Predict the degree of secondary structures of the encoding sequences in DNA storage by deep learning model.
Journal:
Scientific reports
Published Date:
Jul 1, 2025
Abstract
DNA storage has been widely considered as a promising alternative for exponentially growing data. However, the inherent complex secondary structures severely compromise the processes of synthesis, PCR amplification, and sequencing, interfering with reliable information recovery. In large-scale storage applications, how to effectively circumvent the negative effects is a critical problem. As secondary structures are formed by contiguous bases with reversal complementary relations and accompanied by the released free energy, we construct a BiLSTM-Transformer model with k-mer embedding to predict the free energy of sequences and further screen out these sequences with high values.
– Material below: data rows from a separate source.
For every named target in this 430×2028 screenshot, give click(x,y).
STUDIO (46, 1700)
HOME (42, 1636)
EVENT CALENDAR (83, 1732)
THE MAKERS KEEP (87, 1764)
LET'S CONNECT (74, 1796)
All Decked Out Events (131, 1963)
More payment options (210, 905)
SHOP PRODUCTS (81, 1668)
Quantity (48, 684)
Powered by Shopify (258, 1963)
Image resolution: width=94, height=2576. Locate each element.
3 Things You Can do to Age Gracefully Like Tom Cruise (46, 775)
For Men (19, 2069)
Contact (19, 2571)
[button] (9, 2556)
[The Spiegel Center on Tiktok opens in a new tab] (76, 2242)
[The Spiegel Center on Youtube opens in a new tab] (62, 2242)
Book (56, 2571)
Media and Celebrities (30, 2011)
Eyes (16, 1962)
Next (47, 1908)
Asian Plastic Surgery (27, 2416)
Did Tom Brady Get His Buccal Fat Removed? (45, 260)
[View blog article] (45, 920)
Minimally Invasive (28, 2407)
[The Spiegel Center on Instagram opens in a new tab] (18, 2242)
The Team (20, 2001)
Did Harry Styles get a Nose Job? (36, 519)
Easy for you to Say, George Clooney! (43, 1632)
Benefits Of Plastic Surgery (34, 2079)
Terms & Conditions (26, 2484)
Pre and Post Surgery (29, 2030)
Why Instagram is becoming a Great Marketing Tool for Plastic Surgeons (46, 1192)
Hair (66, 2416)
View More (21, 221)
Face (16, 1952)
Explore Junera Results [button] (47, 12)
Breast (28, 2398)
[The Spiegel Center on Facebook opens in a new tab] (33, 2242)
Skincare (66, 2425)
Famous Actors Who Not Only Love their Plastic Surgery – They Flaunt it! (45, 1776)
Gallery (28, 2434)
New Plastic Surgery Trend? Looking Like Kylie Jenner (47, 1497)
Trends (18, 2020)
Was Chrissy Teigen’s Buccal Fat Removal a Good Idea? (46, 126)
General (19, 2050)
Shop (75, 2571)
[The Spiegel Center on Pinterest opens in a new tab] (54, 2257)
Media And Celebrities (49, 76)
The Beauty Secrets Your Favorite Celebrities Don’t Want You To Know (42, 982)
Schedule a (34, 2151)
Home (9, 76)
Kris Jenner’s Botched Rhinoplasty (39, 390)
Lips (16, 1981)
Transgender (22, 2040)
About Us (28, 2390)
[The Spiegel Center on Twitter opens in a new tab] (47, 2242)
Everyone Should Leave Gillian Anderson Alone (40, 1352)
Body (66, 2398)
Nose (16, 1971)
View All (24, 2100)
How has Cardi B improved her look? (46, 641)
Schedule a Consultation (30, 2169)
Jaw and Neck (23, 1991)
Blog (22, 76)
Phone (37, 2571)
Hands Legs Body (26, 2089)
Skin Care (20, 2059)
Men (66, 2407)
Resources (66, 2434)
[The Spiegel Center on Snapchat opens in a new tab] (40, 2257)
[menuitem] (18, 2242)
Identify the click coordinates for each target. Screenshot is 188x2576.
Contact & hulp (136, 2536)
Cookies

K-mer embedding can capture the characteristics of contiguous base pairings through overlapping short subsequences, further facilitating free-energy prediction. Compared with other deep learning models, our simulation results demonstrate that BiLSTM-Transformer model with k-mer embedding has a better prediction performance. Application on a real dataset demonstrates that the proposed model can screen out those top high-risk sequences which are prone to more read errors and fewer retrieved copy numbers in real DNA storage. The proposed screening method for top high-risk sequences can be a proactive step to prevent the occurrence of severe secondary structures, providing a solution for reliable information retrieval.